Please output the line that contains "The image size is (638, 443)." and all later lines of the material, exactly, through the end.
+++ Exercise input +++
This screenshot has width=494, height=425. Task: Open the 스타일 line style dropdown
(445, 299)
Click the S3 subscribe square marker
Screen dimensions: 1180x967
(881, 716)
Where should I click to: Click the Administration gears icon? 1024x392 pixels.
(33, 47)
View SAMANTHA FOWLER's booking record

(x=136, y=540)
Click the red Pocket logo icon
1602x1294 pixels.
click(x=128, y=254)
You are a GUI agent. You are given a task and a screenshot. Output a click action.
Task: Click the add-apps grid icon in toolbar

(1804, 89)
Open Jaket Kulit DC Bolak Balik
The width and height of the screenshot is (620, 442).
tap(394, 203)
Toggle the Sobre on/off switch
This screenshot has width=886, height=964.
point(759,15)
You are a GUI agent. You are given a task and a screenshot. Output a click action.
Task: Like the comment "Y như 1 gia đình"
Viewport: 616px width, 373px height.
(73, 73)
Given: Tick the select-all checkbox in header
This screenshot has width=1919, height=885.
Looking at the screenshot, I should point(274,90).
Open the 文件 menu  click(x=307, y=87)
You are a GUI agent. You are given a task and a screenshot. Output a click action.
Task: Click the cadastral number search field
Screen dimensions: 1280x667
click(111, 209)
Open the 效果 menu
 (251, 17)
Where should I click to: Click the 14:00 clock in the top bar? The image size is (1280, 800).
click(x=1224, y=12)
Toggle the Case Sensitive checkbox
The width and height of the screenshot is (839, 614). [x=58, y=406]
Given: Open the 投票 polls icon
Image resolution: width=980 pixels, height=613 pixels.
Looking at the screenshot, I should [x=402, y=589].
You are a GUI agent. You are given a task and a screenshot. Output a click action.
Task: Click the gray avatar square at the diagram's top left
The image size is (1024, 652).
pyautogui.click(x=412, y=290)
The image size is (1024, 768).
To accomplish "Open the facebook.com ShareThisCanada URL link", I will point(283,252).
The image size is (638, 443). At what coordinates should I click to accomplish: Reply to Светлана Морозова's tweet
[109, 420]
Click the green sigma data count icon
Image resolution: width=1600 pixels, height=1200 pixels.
+++
Task result:
The image size is (638, 443). At what coordinates should I click to accomplish: Reply to Светлана Морозова's tweet
[109, 420]
Click the green sigma data count icon
Image resolution: width=1600 pixels, height=1200 pixels.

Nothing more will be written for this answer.